Chereads / Anomaly : Mistery (Webnovel Indonesia) / Chapter 5 - Chapter 5 : Pertemuan Kembali?

Chapter 5 - Chapter 5 : Pertemuan Kembali?

Wed – 22/Jun (Pagi)

Ke esokan harinya setelah aku bertemu dengan Dewi Kehidupan, walaupun masih sedikit lemas, aku memaksakan untuk tetap pergi ke sekolah seperti biasa dengan Bus. Bus adalah modal transportasi yang paling populer.

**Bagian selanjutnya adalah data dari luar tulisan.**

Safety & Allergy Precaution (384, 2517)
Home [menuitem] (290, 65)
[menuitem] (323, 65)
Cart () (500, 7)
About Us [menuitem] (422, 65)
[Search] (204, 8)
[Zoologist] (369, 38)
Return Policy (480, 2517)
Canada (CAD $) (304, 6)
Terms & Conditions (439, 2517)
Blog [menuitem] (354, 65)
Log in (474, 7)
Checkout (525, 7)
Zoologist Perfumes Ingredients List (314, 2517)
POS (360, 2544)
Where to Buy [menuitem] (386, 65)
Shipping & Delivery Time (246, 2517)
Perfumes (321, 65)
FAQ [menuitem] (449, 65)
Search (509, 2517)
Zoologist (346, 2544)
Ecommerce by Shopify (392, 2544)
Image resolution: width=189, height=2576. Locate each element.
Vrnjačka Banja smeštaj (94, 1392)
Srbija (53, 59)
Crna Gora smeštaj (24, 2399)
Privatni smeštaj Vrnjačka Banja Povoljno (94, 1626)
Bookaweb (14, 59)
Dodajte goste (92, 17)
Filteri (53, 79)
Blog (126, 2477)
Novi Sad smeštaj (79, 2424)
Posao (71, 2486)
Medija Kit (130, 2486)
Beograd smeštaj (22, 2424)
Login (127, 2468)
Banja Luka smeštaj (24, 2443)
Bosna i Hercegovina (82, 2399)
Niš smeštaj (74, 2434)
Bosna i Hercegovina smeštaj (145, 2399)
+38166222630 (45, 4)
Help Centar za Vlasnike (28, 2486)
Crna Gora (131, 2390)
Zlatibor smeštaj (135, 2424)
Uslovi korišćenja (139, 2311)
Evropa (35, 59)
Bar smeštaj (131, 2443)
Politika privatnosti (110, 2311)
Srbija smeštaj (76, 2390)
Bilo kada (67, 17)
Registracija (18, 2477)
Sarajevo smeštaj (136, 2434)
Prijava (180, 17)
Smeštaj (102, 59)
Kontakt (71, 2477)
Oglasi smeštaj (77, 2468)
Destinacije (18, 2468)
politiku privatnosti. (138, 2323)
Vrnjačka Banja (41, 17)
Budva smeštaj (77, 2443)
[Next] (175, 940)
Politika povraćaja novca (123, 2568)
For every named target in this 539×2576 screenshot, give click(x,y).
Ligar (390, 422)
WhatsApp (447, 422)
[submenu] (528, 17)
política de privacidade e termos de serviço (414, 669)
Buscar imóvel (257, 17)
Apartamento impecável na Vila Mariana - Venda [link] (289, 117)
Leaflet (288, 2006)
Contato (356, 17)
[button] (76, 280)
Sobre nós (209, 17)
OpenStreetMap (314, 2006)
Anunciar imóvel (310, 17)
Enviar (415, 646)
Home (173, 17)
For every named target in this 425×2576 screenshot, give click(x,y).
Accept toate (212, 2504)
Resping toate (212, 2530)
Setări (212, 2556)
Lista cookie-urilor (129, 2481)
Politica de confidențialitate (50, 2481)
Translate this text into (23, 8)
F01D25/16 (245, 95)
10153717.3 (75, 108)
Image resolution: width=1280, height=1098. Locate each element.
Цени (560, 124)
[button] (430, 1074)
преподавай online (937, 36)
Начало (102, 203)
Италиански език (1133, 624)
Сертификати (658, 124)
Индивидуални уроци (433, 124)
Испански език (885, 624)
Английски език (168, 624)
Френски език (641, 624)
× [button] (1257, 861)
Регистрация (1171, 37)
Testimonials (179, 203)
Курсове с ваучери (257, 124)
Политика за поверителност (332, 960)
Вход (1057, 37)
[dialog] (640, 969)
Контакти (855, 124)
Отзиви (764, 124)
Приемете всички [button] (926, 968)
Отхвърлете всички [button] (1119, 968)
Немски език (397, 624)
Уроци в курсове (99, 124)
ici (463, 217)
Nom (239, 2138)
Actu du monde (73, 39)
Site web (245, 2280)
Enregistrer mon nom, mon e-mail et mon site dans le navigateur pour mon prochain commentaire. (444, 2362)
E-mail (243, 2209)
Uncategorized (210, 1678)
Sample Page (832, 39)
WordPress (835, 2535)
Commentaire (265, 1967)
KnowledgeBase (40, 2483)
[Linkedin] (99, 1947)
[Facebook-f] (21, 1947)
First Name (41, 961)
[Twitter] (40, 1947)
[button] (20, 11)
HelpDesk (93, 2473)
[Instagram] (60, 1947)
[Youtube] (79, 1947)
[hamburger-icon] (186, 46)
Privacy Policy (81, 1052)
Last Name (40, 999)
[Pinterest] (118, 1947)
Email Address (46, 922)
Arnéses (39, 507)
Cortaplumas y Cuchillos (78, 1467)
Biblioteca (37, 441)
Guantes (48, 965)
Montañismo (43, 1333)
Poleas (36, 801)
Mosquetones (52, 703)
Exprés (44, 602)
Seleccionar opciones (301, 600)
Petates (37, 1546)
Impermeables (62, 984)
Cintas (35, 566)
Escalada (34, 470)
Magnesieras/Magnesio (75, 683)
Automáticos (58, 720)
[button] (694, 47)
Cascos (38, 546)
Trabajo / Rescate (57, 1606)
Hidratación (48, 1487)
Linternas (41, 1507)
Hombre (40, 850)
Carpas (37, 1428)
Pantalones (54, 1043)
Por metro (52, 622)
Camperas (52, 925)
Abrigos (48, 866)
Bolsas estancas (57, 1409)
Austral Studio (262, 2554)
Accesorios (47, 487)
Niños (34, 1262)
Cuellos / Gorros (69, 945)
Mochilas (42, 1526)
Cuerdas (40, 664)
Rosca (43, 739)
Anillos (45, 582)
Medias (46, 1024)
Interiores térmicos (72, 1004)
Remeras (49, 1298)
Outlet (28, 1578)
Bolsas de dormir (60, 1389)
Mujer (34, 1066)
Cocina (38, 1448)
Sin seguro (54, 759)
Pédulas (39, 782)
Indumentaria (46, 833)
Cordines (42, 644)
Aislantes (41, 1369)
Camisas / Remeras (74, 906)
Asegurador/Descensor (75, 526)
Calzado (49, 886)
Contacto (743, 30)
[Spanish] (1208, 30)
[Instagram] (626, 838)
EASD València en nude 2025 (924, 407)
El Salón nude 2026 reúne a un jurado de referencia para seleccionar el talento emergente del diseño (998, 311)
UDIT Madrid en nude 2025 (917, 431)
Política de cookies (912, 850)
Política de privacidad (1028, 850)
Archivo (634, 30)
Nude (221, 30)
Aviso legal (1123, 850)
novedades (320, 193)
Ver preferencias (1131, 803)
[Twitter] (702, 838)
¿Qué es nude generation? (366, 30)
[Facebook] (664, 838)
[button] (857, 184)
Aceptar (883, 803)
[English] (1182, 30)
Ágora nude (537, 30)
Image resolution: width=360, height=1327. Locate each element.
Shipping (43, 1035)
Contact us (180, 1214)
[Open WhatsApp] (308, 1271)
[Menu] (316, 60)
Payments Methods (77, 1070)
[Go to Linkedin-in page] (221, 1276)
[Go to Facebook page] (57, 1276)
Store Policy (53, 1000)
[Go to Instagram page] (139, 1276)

Bukan hanya karena murah, tapi juga modal transportasi masal ini sangatlah tepat waktu.

Saat di perjalan menuju sekolah, aku sempat mendengarkan percakapan dua siswi yang juga berasal dari sekolahku.

"Kamu tahu?"

"Apa?"

"Gadis yang hilang minggu lalu akhirnya ketemu!"

"Yang bener?! Terus gimana keadaannya?"

"Sayangnya dia meninggal..."

"Yang bener?!"

"Ya, dan keadaannya sama seperti kasus yang waktu itu."

"Apa maksud kamu kasus pembunuhan wanita bikini?!"

"Ya, benar sekali!"

Sepertinya kasus pembunuhan ini sangat menarik perhatian semua orang. Tentu saja, karena pembunuhan ini sangatlah disturbing. Maksudku membunuh tanpa meninggalkan jejak luka apapun dan juga mayat korban ditinggalkan dalam keadaan mengenakan pakaian dalam bikini. Dilihat dari manapun ini kemungkinan hasil karya dari penjahat psikopat mesum.

Itulah menurutku dan walaupun begitu aku tidak terlalu menghiraukannya. Menurutku, lebih baik aku biarkan saja Polisi yang menyelesaikannya, jadi lebih baik aku tidak seharusnya memikirkannya terlalu dalam.

Aku melanjutkan perjalananku sambil menutup telingaku dengan earphone.

Wed – 22/Jun (Pulang sekolah)

Ding dong deng!

Bel pulang sekolah berbunyi.

"Akhirnya pulang juga, hyah!" Cristine berteriak sambil melompat berdiri dari bangkunya.

Sebenarnya dia niat sekolah gak sih?

Aku akhir-akhir ini sempat berpikir seperti itu. Karena walaupun dia anak yang penuh semangat, tapi saat pelajaran berlangsung entah kenapa dia seperti tidak fokus dan kadang dia bisa tertidur di kelas.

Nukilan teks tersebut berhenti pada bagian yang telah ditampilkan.